大通りを外れ バス停のベンチへふらふらと向かい、
やっとの思いで腰をかける。
「ッ…ふ……ぅ゛…」
溢れる涙が コンクリートに染みを作る。
相沢。
僕はここにいる。
「…迎え、に…来てッ」
届くはずのない願い。
報われることのない思い。
わかっていても まだ諦めきれない。
相沢は僕の世界に彩りを添えてくれた。
モノクロの世界に 色をつけてくれた。
そんな大切な人をどうしたら諦められるだろう。
「信幸?」
聞き覚えのある声のする方へ顔を向ければ
そこにはかつて愛した人がいた。
「…泣いてんのか?」
少しずつ距離を縮めてくる浩之。
…嫌だ。

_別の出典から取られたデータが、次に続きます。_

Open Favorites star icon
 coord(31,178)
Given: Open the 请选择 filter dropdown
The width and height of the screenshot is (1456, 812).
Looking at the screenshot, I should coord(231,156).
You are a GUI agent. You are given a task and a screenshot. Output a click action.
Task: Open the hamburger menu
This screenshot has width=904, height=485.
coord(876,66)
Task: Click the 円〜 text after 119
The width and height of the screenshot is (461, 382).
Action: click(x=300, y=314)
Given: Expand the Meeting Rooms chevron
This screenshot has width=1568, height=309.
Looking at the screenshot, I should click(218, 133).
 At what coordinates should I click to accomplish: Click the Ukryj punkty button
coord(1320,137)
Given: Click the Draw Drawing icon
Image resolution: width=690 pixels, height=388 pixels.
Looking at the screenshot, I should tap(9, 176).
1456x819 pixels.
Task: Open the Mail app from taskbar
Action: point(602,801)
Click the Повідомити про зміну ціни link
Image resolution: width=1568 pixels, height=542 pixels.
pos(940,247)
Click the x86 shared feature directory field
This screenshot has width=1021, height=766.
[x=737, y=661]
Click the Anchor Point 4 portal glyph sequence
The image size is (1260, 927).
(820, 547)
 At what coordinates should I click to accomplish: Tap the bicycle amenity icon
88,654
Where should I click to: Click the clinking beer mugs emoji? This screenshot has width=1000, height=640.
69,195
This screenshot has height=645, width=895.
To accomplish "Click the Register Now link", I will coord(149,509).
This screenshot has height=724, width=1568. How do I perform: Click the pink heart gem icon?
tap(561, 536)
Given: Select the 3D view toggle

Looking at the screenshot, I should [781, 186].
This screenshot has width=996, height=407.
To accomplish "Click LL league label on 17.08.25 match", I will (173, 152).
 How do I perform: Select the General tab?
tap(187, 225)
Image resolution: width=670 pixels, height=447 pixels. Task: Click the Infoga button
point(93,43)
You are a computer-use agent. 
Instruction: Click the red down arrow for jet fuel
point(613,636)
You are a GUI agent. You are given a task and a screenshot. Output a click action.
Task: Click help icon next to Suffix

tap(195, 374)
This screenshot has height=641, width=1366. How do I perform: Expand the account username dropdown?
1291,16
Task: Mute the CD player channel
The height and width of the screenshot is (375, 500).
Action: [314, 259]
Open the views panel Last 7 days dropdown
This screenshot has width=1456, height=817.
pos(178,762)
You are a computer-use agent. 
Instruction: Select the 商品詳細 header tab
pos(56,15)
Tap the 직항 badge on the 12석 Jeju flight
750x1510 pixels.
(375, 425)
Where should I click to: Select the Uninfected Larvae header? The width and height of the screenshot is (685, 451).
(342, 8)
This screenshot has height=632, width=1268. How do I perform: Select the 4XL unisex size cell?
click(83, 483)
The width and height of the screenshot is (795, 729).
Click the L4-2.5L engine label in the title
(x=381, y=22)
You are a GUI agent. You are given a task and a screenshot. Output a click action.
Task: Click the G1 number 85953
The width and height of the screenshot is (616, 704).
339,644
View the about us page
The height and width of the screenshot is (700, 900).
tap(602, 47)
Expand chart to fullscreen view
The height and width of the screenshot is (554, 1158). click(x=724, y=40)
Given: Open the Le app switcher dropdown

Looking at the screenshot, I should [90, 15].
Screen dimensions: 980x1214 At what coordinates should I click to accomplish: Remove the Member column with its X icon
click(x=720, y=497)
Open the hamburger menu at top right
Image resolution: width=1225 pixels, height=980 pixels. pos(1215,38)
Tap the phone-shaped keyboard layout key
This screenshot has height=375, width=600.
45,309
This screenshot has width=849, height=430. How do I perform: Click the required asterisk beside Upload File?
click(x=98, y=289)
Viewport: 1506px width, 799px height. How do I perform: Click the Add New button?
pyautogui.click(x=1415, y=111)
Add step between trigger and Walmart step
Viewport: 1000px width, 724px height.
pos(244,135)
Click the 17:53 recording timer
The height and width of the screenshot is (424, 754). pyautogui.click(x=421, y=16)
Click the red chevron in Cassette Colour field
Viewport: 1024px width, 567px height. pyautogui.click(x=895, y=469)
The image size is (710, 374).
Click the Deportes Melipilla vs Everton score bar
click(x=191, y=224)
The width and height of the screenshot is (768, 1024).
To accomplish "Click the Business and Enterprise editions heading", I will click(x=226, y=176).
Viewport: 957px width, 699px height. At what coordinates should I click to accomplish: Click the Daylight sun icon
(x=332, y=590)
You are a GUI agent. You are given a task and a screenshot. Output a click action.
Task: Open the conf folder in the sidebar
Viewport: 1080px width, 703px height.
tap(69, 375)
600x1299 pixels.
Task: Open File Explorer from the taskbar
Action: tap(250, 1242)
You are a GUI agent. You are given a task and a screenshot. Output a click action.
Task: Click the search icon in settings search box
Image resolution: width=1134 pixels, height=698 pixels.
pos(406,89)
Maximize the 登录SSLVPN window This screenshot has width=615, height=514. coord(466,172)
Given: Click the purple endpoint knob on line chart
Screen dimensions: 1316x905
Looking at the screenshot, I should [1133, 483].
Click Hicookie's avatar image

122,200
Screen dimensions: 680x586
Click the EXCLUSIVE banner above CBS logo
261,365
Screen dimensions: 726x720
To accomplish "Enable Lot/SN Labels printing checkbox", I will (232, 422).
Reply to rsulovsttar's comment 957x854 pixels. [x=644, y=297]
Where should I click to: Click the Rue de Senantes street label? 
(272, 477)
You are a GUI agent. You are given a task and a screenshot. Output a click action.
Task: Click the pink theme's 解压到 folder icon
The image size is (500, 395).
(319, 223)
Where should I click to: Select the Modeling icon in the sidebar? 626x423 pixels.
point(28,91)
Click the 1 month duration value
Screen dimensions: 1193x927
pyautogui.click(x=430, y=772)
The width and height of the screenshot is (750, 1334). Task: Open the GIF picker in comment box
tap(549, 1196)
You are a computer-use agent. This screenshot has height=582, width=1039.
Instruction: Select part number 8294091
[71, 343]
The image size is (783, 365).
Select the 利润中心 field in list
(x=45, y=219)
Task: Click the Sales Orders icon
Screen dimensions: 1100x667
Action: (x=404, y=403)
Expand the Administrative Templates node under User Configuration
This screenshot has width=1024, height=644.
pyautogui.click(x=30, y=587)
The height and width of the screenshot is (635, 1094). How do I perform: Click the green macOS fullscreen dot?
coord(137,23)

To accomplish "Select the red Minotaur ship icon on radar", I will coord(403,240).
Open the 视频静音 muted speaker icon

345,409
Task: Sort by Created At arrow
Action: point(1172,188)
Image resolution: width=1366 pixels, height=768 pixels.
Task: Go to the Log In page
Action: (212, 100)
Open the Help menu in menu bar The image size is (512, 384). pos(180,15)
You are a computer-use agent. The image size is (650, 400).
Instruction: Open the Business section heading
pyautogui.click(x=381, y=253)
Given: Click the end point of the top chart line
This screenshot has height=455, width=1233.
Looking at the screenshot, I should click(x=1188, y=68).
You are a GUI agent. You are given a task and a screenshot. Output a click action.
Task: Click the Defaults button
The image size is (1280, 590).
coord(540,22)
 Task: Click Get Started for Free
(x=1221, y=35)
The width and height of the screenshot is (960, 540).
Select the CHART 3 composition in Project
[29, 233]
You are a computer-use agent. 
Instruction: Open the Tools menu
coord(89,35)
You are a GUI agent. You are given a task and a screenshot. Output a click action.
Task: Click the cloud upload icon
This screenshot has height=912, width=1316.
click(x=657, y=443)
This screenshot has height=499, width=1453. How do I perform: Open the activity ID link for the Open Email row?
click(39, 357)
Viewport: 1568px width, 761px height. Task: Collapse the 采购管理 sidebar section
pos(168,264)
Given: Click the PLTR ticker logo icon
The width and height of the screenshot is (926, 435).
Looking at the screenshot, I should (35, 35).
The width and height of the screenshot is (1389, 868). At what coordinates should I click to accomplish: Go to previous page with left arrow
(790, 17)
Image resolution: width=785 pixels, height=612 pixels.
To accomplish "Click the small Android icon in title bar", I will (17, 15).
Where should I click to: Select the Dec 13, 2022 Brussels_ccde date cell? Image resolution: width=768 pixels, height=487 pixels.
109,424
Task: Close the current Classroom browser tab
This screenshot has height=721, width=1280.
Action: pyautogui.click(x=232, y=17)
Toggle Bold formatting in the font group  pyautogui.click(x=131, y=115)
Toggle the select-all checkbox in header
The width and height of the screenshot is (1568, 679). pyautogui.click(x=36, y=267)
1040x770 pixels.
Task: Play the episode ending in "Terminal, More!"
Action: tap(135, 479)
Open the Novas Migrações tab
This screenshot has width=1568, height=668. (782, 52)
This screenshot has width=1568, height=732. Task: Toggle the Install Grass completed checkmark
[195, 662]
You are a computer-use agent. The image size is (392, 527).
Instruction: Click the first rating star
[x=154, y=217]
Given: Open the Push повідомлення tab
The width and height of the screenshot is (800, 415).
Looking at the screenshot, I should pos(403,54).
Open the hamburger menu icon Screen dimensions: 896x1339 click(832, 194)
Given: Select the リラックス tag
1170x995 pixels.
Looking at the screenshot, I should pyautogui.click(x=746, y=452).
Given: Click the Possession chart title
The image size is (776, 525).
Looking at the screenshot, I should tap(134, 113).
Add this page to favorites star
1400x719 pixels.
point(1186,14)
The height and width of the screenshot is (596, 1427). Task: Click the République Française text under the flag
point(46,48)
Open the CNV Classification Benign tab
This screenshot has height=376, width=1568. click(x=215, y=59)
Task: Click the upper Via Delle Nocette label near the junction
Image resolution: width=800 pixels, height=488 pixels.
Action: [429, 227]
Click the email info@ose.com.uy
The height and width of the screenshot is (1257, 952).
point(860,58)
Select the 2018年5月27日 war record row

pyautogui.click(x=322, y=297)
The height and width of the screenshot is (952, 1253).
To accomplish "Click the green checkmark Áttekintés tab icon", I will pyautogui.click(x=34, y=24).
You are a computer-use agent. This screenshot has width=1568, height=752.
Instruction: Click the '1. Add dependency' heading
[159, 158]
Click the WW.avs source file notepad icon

来ないでくれ。
反射的にそう思った。
「ッ…来るな…、…来るなよッ…!」
泣いているところを見られたくない。
同情なんてされたくない。
弱い自分を見せたくない。
浩之に慰められたくない。
浩之の優しさに、漬け込みたくなるから。
「ッ…!」
相沢とは違う、懐かしい温かさ。
抱きしめられている。
そう自覚するのに少し時間がかかった。
「信幸…」
だめだ。
浩之に甘えるのは、だめだ。
心が必死に叫んでいた。
…なのに。
「ッ…う……ぅ゛……、ッ…」
僕の傷は“優しさ”という“癒し”を求めた。